Triggering specific adsorption of alkali cations at electrode–electrolyte interfaces for acidic CO 2 electroreduction

Abstract Alkali cations impose a conducive effect for acidic electrocatalytic CO 2 reduction reaction (eCO 2 RR) to high‐value chemicals. However, the intrinsic configuration of active cations at complex electrode–electrolyte interfaces remains elusive, limiting the deployment of the cation effect. Herein, we identify the crucial effect of specific adsorption of K + at electrode–electrolyte interfaces on improving acidic eCO 2 RR. The specifically adsorbed K + occurs at electrode–electrolyte interfaces after implanting sulfonic acid groups on the system of carbon nanotubes and nickel phthalocyanine (NiPc/CNT−SO 3 H).

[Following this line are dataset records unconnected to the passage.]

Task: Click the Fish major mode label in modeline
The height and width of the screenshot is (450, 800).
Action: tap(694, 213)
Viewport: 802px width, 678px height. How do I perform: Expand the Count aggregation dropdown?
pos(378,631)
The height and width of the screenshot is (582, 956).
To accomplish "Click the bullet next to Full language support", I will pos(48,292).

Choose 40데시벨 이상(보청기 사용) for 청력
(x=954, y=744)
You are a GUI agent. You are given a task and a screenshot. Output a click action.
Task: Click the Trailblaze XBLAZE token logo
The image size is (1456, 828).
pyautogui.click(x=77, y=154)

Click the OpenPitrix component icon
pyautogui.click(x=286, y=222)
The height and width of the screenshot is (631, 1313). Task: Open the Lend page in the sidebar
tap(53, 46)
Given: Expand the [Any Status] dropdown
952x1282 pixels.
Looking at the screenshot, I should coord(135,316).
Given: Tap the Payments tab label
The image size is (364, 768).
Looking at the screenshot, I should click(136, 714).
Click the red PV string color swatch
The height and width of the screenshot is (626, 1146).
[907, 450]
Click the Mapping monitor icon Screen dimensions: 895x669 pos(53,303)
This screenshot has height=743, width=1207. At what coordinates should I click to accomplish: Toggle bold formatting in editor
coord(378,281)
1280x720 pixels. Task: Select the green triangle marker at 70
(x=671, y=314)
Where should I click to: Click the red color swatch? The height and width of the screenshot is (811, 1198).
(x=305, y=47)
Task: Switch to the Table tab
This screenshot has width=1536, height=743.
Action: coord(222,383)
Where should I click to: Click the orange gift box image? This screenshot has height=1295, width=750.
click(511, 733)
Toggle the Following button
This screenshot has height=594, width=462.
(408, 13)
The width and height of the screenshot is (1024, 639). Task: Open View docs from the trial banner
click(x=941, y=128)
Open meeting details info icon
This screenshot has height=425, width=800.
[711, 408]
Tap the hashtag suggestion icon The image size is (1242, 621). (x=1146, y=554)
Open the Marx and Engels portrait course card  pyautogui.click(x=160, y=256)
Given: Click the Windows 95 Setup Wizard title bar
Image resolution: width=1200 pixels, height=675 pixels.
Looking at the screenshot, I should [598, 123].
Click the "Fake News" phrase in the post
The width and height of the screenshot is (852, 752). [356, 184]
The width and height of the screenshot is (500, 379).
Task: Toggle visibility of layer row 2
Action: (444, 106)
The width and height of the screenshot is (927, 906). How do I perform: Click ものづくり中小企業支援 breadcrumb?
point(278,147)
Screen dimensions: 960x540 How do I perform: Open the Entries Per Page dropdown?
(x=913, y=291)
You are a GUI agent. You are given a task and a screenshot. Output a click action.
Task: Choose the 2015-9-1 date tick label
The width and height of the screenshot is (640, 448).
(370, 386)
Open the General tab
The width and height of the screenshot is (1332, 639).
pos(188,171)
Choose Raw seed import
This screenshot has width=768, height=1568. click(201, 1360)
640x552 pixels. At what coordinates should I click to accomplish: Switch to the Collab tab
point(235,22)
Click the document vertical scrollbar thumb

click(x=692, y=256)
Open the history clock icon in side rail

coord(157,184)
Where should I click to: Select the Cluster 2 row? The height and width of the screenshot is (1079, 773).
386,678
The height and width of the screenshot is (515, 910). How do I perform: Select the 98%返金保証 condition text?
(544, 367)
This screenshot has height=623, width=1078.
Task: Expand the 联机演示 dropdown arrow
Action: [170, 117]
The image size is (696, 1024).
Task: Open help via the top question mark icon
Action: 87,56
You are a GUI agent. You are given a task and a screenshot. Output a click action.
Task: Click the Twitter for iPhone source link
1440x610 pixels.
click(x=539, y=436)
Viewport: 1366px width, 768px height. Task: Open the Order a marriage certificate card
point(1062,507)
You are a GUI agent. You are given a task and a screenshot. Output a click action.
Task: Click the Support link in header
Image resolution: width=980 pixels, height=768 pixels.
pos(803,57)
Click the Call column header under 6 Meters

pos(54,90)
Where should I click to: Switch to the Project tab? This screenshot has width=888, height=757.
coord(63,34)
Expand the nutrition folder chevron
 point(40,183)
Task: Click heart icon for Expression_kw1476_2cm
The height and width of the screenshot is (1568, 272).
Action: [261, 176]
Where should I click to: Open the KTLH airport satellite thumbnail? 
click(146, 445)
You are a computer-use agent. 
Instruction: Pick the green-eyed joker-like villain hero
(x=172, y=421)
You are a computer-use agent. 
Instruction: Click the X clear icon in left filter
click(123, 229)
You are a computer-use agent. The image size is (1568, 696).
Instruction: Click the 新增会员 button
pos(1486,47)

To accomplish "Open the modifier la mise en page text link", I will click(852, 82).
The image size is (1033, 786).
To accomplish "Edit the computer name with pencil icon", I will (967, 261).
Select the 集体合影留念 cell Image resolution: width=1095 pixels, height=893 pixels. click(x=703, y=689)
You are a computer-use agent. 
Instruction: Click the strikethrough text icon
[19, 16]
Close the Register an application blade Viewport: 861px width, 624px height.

Importantly, specifically adsorbed K + on NiPc/CNT−SO 3 H generates a 2.3‐fold enhancement of acidic eCO 2 RR and enables attaining high CO Faraday efficiency of >90% at −450 mA cm −2 in acid, surpassing most reported catalysts. Specifically adsorbed K + residing in the inner Helmholtz plane can promote *CO 2 to *COOH and disrupt the hydrogen‐bonding network connectivity, thus facilitating the eCO 2 RR process. This work identifies the novel feature of alkaline cations and provides an effective platform to improve electrocatalysis.